High staff turnover and underperforming teams are often the result of discontentment at the work place. Unfortunately the reverse is not always true, that is to say that greater employee happiness does not automatically ensure greater productivity or lower staff turnover. Attempting to strike a balance between organisational goals and employee welfare would help us in our business endeavours. Let us see how.
Generally, job satisfaction includes elements that evoke feelings of response within employees in areas such as: Nature of work, Remuneration, Relations with co-workers and Growth path. There is also that unique personality factor specific to each individual that needs to be considered. Rewards must be designed for employees that are either given by the establishment (extrinsic) or experienced by oneself (intrinsic). Many managers erroneously attempt to apply their reward formulae universally to all employees.
Basic extrinsic reward needs of employees must first be met. One must consider that people in our industry experience tough work conditions spread over long hours. Remuneration must be perceived as fair in relation to similar job profiles in the industry. Providing adequate equipment and a secure environment would encourage workers in doing a better job. People have a need for social interaction and a friendly and supportive set of co-workers and bosses help boost morale and create harmony in the work-place.

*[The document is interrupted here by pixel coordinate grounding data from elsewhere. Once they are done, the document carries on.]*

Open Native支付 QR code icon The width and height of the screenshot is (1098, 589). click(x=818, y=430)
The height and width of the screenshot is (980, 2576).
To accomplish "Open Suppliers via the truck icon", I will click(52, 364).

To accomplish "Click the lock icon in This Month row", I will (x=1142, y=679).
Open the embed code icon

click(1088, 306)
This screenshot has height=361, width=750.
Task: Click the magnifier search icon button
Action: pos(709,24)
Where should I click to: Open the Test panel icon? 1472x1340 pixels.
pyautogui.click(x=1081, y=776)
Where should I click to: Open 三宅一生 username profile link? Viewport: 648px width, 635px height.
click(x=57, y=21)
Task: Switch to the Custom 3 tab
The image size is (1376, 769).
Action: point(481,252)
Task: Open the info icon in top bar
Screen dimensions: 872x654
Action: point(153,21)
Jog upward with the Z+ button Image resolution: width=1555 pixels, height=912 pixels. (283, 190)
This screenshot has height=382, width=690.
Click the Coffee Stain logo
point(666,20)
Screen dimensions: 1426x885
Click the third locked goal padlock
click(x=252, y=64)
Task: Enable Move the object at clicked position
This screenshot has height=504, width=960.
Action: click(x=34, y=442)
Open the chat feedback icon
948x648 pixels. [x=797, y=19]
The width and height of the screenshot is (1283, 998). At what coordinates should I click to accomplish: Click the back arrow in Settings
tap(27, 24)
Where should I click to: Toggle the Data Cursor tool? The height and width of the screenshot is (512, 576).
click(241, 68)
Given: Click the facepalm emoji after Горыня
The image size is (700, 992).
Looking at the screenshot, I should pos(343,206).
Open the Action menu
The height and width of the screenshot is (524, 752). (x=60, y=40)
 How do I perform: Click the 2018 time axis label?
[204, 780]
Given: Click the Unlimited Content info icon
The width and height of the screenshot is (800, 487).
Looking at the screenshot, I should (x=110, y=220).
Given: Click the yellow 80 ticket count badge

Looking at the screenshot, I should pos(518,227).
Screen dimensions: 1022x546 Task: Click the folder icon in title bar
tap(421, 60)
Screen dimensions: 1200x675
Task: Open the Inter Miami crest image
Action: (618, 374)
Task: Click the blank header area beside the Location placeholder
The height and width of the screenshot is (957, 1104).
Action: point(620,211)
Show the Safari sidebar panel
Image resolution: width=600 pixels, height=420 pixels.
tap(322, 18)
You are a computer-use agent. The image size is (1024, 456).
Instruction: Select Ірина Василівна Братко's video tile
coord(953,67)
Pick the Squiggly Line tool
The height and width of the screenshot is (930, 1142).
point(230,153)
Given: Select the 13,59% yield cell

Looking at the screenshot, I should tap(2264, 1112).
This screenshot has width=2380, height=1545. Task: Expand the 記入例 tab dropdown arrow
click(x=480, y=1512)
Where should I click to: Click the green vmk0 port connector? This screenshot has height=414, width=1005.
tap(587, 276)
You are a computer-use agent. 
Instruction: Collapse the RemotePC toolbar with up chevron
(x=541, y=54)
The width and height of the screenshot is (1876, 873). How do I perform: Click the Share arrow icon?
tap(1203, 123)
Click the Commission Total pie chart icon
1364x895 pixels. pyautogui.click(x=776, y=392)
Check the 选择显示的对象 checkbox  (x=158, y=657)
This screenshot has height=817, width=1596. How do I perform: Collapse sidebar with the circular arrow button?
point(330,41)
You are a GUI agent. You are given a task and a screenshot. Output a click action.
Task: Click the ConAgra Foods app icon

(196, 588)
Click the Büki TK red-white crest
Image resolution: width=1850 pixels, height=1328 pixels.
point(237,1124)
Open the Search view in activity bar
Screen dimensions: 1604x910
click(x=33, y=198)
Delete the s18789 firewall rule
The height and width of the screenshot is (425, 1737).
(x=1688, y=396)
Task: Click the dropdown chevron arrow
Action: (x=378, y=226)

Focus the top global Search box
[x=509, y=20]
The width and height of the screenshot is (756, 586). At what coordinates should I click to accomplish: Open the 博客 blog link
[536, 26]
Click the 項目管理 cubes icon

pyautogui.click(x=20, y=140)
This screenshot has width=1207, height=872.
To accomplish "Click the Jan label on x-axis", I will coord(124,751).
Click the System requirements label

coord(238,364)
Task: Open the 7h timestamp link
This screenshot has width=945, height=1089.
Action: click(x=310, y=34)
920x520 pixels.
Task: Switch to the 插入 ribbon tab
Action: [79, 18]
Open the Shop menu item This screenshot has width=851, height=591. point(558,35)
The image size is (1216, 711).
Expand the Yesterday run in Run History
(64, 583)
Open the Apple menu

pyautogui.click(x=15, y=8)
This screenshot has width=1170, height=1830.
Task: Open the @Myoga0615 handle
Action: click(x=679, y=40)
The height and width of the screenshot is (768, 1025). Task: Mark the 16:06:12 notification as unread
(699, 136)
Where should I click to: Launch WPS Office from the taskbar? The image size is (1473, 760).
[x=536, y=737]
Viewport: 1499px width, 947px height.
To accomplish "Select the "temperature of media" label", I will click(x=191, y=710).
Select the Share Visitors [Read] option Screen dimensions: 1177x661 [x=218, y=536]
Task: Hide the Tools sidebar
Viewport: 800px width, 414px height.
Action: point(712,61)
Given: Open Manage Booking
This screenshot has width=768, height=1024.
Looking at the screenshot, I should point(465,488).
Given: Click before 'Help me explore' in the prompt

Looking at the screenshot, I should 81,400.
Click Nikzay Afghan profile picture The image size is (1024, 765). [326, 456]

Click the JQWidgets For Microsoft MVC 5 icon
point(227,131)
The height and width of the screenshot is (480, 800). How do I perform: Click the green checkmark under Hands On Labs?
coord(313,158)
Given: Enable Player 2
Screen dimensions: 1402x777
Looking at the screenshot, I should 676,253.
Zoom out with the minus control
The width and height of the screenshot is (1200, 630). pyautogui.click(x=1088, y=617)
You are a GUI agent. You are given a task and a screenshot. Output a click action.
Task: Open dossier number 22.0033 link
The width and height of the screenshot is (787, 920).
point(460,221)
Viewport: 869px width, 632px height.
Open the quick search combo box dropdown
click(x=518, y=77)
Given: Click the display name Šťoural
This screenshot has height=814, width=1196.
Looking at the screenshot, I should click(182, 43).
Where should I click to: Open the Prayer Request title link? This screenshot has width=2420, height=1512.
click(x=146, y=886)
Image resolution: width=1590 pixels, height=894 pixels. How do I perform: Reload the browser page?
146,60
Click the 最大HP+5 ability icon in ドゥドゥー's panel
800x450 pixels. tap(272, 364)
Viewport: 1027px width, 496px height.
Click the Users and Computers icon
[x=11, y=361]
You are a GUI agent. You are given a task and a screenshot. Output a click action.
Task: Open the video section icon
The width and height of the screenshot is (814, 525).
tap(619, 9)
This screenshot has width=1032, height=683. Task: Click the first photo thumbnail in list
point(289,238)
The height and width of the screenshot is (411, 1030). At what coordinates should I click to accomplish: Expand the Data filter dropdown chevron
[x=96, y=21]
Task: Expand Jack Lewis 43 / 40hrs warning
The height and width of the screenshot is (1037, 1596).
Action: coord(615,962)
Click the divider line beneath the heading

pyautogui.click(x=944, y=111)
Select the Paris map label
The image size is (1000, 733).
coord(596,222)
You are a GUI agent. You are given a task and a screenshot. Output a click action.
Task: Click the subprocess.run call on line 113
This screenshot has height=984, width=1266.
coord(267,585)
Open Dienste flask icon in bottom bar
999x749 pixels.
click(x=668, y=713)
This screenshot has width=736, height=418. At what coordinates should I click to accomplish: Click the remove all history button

Even more important, are the rewards that are intrinsically experienced, such as self-esteem from a feeling of accomplishment. When someone does a good job, they feel good. This leads to increased alertness and focused attention – the grounds for better productivity. On the other hand, conditions such as overworked employees, lack of control in decision-making, unclear objectives, problems with bosses or co-workers, incongruous demands or limited opportunities for advancement are a breeding ground for disaster. Unhealthy work conditions lead to increased staff turnover, absenteeism, corporate stagnancy, customer complaints and thefts.
To successfully motivate an employee one must first determine what makes him or her tick. Next, convey to them realistic organisational goals they are expected to achieve. Finally link those specific rewards to their performance. Employees should also be backed up with structured devices such as organisational charts, job descriptions etc. to enable them to meet their objectives.
From time to time, an organisation may need to introduce changes to make for a more conducive work environment. It may offer the opportunity to learn new skills or develop a fresh method for feedback on performance. Also, some sort of variety in tasks to be performed would keep boredom at bay.
Take time out to clear the air of misunderstandings and tensions. Empower your employees with the spirit of concern and support. Develop opportunities for advancement through challenging work. Build trust through managerial competence and ethical behaviour. Create a workspace that is both interesting and enjoyable. Inspiring your team and providing them with tools that facilitate their progress are fundamental in channelising their efforts towards company advancement.